Lesley Cohn, CEO of the Cohn Restaurant Group, expressed similar frustrations at the press conference outside one of her family's newest restaurants, Draft Republic.
Lesley Cohn and her husband opened their first restaurant in 1982, a small diner in central San Diego. From there, they expanded to a team of 2,000 people. All but 200 remained in March.
"We have had people that work with us from 10, 20, 30 years and we are so upset about the flux that we are in right now. Do we open? How do we open?" Cohn said.
Desmond, who represents San Diego's inland North County, has been a strong advocate for pushing back against the state's reopening plan and giving reopening control to local officials.
He proposed to his colleagues last week ignoring state-ordered closures and capacity limits as long as facial coverings are worn. The motion did not receive any support from other supervisors.
But the board did agree to send a letter to Newsom asking him to take special consideration for San Diego County's situation, where a surging case rate was being caused by a spike in cases at the San Diego State University college campus.

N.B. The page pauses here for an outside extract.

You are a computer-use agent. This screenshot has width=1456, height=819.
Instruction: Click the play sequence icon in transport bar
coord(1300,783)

When Newsom denied heeding the request, the board began meeting in closed-door sessions to discuss possible litigation. County Supervisor Greg Cox said Monday that no decision had been made.

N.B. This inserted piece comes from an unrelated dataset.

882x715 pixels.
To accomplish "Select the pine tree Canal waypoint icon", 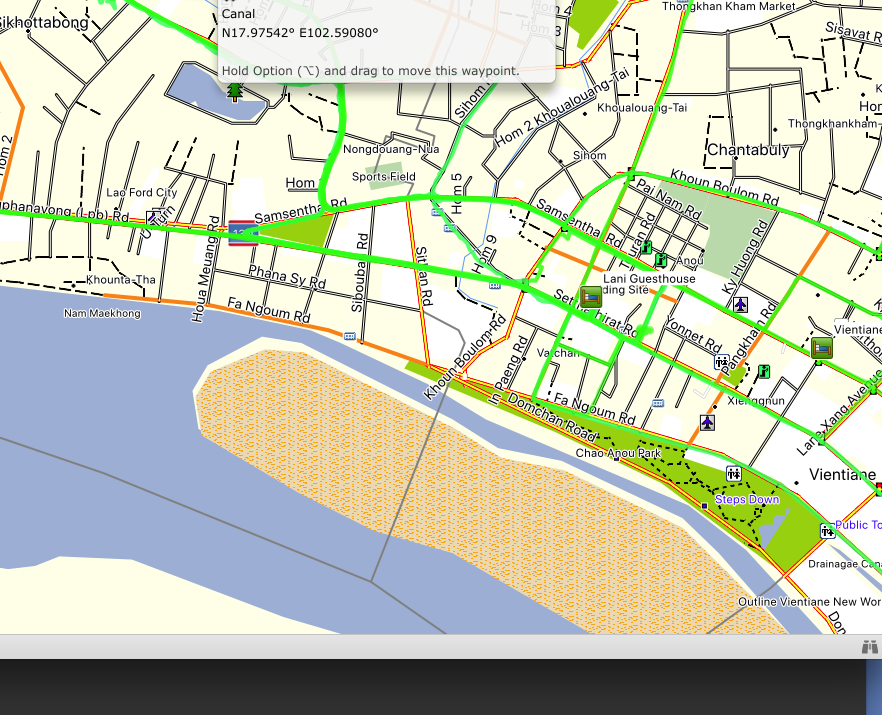I will pos(235,92).
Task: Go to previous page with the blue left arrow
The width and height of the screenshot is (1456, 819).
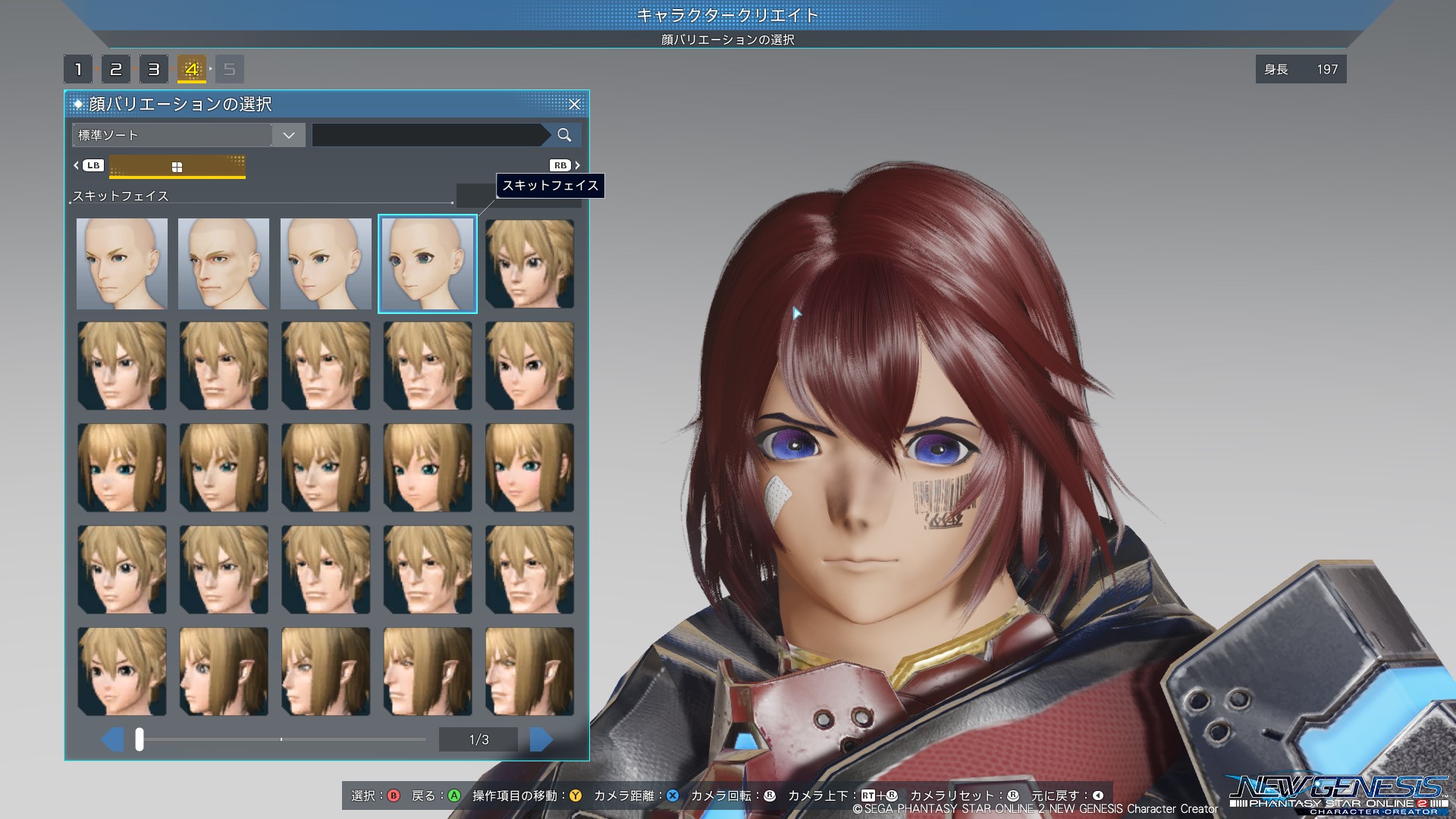Action: pyautogui.click(x=112, y=739)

The majority of supervisors, though, agreed that keeping a line of communication open between public health officers, local leaders and the state was the best chance to see results in the region.

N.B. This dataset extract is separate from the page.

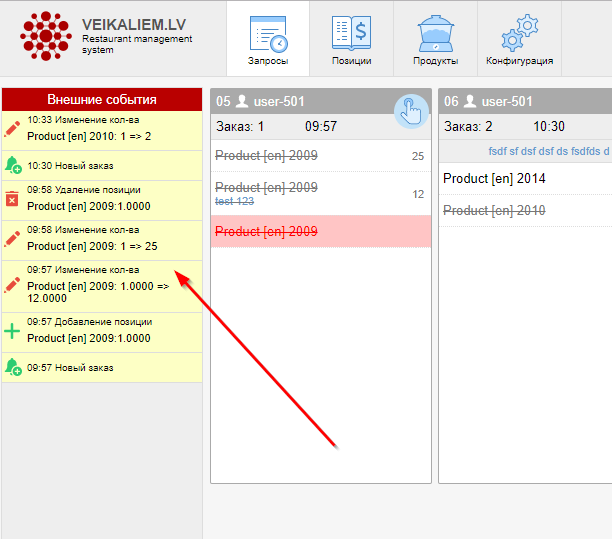The width and height of the screenshot is (612, 539).
Task: Click the green plus icon at 09:57
Action: tap(12, 331)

Dr. Mark Ghaly, California's Health and Human Services Agency secretary, said it was that communication that allows the state to "dig in and understand" San Diego County's case rate.
"San Diego is a large county. They’ve done quite a bit to really be prepared with both understandings where transmission is happening across their community, being prepared with testing and contact tracing. And we are working with them closely to understand what this impact might be," Ghaly said.
Ghaly added that he was hesitant to move counties into different tiers and wanted to do so slowly and carefully. In San Diego County, for example, there is little evidence that the above-average case rate can be attributed to businesses that have restarted operations.
"We do empathize completely with the concern of the business owners and the idea of opening up a couple weeks ago just to close back down and that’s exactly why these conversations are so important between the state and the county leadership.”
But he re-emphasized the state would not hesitate to move a county between tiers if necessary.
"All that said, if collectively there is a real belief that slowing things down, putting things on a pause, even moving into a more restrictive tier is going to help us get through the coming months, the state is certainly prepared to do that.” Ghaly said.
“We're working hard with San Diego to figure out how we can support and look at the numbers so we make that decision in the wisest way we possibly can, with both the public health of the San Diego Community in mind but also in the broadest way, not just COVID health, but the broad economic health."